Mercedes-Benz accident research (UFO) is a major component of the safety philosophy "Real Life Safety" – taking guidance from what actually happens in accidents. Up to 100 times each year, the experts take to the road to examine serious accidents involving current Mercedes-Benz vehicles within a radius of around 200 kilometres from Sindelfingen. The aim is to learn from them, and incorporate the findings into the upgrading and design of new models.
Starting in 1969, Mercedes-Benz accident research is one of the oldest departments of this kind in the automobile industry. Since then the teams have examined and reconstructed more than 4800 traffic accidents. Most assignments are within a radius of around 200 kilometres from Sindelfingen, but in some cases the distance can be much greater.
All road users benefit from their painstaking detective work and extensive collection of data: numerous Mercedes-Benz safety innovations such as ESP®, the windowbag or PRE-SAFE® were developed on the basis of these accident findings.
Thanks to cooperation with the interior ministry of Baden-Württemberg, the police report serious accidents involving a current Mercedes-Benz model that occur in the region. When the researchers take to the road in their prominently marked V-Class, they usually start by examining the vehicle, which is often already in a workshop. How severely was the bodywork deformed? Were the airbag(s) and belt tensioner(s) deployed? Is there anything unusual about the interior of the Mercedes-Benz model involved in the accident?
In the next stage the accident scene is visited to reconstruct the course of the accident, also if only one vehicle was involved. There are always many questions to answer: What were the positions of the vehicles at the moment of impact? Are there tyre or skid marks? For one and a half years or so, the accident researchers have been aided in this by a laser scanner that enables the accident scene to be three-dimensionally scanned as a point cloud and automatically measured. Vehicles that drive through the scene on the day of the reconstruction are simply faded out.
The answers to the numerous questions are structured and electronically stored on a tablet PC, along with dozens of photos, sketches and injury reports. When all the information is finally to hand, the collision is systematically reconstructed.
Special software helps the researchers to do this. It converts the data and measured values from the scene into moving images. To this end the computer e.g. combines the length of the tyre or skid marks with the design and dynamic data of the vehicle suffering the accident, and reconstructs what happened on this basis.
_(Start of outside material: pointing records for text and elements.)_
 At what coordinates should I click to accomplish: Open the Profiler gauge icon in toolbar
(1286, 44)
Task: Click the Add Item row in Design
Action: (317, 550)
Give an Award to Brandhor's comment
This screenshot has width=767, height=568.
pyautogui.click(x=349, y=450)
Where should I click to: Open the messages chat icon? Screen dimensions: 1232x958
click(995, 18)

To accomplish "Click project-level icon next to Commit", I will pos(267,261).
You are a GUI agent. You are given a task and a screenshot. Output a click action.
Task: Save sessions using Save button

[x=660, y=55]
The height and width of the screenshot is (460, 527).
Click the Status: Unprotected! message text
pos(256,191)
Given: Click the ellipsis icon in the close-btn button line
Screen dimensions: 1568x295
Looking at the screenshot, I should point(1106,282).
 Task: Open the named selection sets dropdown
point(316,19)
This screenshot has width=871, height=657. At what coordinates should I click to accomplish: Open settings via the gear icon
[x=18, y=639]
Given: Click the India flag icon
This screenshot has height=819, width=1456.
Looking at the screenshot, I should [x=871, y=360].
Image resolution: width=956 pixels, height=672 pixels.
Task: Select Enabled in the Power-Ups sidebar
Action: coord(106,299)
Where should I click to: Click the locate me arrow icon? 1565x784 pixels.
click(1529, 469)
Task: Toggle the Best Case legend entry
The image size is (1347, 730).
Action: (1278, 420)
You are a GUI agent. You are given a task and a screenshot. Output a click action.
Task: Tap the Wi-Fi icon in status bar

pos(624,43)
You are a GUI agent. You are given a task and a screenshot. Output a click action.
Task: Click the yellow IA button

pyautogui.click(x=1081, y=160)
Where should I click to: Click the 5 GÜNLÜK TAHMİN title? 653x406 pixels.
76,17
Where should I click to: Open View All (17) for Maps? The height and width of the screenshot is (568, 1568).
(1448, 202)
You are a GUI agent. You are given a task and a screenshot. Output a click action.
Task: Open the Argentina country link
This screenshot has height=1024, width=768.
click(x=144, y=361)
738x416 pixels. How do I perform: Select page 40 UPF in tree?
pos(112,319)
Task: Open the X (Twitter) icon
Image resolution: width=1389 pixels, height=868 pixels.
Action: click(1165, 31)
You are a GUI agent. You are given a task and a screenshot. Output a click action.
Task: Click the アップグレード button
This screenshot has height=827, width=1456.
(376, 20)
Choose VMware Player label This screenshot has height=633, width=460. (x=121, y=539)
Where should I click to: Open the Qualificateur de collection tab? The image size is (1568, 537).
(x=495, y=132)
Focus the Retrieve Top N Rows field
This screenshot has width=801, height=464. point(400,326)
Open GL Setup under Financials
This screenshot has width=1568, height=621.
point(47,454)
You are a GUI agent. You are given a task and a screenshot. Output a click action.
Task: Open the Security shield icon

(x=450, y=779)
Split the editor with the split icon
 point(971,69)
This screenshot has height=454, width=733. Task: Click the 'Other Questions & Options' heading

The specialists are able to see on-screen how the vehicle moved before, during and after the collision.
Finally the results are compared with the data from other accidents, so that over time, the automobile engineers gain a precise picture of typical injury patterns and further findings for the development of new, even more effective protection systems. With the help of a so-called prospective efficiency analysis, the accident researchers are also able to ascertain what the consequences of an accident would have been if a particular safety feature had been on board.